Suele recomendarse, no sin alguna bienintencionada ingenuidad, que salga uno lo menos posible de su casa durante el accidentado transcurso de un día negro. Existe por supuesto una confabulación secreta, a la que no es ajeno el clima, ni el reloj, ni aquella sospechosa sincronía que hace a los aparatos descomponerse con abusiva simultaneidad. Pues no le basta al boiler con reventar a media tarde del sábado; ha de hacerlo además cuando le acaban a uno de cortar el teléfono. Con la puntual ayuda de la mala conciencia, parece fácil creer que el destino arrea hacia nosotros varias calamidades conexas para ofrecernos un escarmiento a tiempo. Es un aviso, se dice el culpahabiente, aliviado también por la ventaja extra de asumirse al comando de su vida, y en tanto libre del influjo fatal de un día negro.
Hasta donde se sabe, sólo hay una manera de escapar al odioso transcurso de un jour noir, y ésta consiste en fallecer a primera hora -un despropósito, antes que una estrategia, pues nadie como un muerto pinta el día de ausencia de color-; de otro modo, el mal fario continuará encontrando la forma de colarse entre las intenciones más luminosas para contaminarlas de penumbra. Cada vez que comienza un nuevo año, sabe uno que el producto incluirá cincuenta y dos tardes de domingo. Doce, con suerte trece noches de luna llena. Dos solsticios y otros tantos equinoccios. Esquivamos, no obstante, la evidencia aritmética según la cual un periodo de 365 días incluye por defecto y necesidad un cierto número de días negros, amén de la certeza estomacal de que varias entre esas jornadas funestas serán de riguroso origen orgánico.

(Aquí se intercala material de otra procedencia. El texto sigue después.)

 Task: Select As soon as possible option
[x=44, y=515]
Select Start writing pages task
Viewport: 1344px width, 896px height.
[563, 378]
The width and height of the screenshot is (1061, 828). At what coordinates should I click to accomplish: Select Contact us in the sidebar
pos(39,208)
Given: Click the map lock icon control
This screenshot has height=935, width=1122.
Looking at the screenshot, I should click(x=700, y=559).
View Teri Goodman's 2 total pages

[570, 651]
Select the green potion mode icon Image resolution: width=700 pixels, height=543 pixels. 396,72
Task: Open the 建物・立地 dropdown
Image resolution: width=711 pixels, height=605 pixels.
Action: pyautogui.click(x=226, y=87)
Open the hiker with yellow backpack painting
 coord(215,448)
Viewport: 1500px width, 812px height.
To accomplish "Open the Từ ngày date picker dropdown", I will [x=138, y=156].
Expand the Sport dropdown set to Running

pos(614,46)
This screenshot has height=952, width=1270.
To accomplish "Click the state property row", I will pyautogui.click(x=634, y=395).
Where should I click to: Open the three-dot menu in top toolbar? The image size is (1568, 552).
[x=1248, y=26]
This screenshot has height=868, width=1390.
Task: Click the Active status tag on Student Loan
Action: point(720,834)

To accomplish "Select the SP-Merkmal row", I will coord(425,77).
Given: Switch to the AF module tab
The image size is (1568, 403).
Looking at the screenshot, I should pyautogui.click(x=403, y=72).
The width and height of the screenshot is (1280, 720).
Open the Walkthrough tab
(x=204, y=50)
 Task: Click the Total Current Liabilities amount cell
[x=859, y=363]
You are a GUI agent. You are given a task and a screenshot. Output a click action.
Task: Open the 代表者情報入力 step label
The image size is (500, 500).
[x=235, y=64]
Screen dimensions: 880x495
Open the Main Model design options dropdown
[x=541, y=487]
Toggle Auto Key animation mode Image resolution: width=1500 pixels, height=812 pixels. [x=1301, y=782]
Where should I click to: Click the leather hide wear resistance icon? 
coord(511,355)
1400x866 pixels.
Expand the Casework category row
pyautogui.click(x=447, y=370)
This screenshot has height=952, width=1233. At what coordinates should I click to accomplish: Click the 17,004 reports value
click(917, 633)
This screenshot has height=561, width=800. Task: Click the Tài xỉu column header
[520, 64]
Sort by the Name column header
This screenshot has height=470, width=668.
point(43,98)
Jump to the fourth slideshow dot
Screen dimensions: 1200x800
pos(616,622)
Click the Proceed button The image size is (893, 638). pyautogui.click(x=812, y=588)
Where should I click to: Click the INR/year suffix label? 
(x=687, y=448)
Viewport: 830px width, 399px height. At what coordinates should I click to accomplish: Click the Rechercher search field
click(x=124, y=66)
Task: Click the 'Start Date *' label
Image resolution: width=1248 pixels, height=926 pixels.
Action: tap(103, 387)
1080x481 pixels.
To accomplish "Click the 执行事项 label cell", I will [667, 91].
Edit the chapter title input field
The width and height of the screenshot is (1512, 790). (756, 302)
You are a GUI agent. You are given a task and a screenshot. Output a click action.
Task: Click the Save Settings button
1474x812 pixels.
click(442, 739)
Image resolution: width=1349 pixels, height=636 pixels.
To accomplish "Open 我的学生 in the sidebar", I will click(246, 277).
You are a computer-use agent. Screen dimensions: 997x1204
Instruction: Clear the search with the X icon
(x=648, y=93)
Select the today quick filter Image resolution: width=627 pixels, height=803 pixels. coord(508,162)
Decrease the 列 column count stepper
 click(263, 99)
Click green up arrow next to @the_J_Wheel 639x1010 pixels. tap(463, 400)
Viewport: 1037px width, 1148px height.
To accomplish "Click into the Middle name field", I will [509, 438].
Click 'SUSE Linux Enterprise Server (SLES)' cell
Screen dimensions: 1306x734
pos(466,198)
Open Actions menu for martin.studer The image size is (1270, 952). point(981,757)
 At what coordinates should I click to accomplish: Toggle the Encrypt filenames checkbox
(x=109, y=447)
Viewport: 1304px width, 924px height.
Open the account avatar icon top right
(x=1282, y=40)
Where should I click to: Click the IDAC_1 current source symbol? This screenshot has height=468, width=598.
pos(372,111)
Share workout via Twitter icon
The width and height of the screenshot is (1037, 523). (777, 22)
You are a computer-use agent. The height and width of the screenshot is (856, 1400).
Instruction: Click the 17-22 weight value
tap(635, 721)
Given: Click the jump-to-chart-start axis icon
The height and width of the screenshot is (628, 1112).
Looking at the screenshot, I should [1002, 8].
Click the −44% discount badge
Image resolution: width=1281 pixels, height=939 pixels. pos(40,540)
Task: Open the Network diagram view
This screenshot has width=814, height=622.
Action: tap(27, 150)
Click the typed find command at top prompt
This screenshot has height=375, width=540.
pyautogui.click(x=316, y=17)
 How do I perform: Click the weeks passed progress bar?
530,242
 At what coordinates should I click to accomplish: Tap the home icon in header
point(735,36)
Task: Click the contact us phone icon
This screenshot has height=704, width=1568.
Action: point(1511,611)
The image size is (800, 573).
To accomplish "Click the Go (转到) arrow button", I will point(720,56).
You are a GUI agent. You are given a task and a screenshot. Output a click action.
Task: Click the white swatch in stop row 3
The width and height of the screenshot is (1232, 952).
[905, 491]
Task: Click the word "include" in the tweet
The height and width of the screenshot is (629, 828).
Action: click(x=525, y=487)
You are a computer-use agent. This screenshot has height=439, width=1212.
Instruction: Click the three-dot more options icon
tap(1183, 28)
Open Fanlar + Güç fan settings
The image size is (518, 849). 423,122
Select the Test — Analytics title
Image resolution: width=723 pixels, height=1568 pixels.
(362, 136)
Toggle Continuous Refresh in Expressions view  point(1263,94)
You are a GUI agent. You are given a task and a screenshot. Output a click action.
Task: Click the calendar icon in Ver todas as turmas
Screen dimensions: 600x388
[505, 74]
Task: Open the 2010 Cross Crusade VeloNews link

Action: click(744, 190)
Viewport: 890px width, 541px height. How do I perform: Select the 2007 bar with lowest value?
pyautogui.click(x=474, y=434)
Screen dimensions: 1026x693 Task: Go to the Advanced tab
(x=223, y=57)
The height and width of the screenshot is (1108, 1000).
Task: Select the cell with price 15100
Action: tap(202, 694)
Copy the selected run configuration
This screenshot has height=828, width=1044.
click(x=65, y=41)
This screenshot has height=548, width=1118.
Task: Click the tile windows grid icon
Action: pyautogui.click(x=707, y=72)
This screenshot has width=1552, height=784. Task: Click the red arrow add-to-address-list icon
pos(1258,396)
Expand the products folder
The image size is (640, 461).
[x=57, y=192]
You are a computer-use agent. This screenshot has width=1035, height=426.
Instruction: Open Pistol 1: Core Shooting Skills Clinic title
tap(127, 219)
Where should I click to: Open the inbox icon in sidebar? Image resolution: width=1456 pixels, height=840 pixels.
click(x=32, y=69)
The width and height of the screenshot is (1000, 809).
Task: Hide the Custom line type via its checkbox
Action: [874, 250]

Un día en verdad negro es aquél que sucede igual dentro que fuera del cuerpo que lo sufre. Más allá de ese pesimismo colaboracionista que ya antes de las diez de la mañana le invita a uno a jurar que hoy no es su día, lo interesante de los días chuecos está en la persistencia que los hace invencibles aun ante el talante fanfarrón de un fundamentalista del optimismo. Se engaña entonces no quien astutamente reconoce al día por su negrura y en tanto se resigna a contar las horas que le quedan, sino quien se resiste a dar completo crédito a la inminencia y sigue batallando inútilmente por alumbrar aquello que de suyo es oscuro y fotofóbico.
Para tranquilidad de los aprensivos, los días negros no son mucho más que eso. Por oscuro que haya decidido ser, un día dura nada más que un día, con su corrrespondiente noche de zozobra (misma que de repente conseguimos ahorrarnos, toda vez que al final de la salada jornada llega uno a la cama contagiado del sueño bendito de los perdedores). Ahora bien, nada nos garantiza que al término de un día negro no vaya a venir otro igual o peor. Es infrecuente, claro, pero de pronto ocurre. O uno hace que ocurra, empujado por los malos augurios paridos a lo largo del día anterior, pues se sabe que la desgracia inmotivada tiene aparte el mal gusto de causar adicción. Hay quien disfruta de saberse elegido, aunque sea sólo por el mal agüero.
Se ignora qué sería de las novelas y sus sufridos autores sin la providencial intervención de los días negros, que a menudo resuelven tramas espinosas e intrincadas con la varita mágica del fario traidor. No era su día, opina uno de aquel protagonista cuya debacle súbita resolvió el argumento de la historia y acabó literalmente de un plumazo con las noches en vela del novelista. Al final, casi nada consuela y reconforta a las almas desesperadas tanto como asomarse a un día negro ajeno y verse a salvo de él, díscolamente.
Un día sólo es oficialmente negro cuando al fin ha acabado de transcurrir y podemos narrar sus incidencias. Entonces mueve a risa rememorarlo. Cree uno que si le encuentra el lado chusco al destino podrá minimizarlo, en el futuro. Hasta que llegue un nuevo día negro y, como es su costumbre, nos minimice sin tantita piedad. Sólo porque, otra vez, no es nuestro día.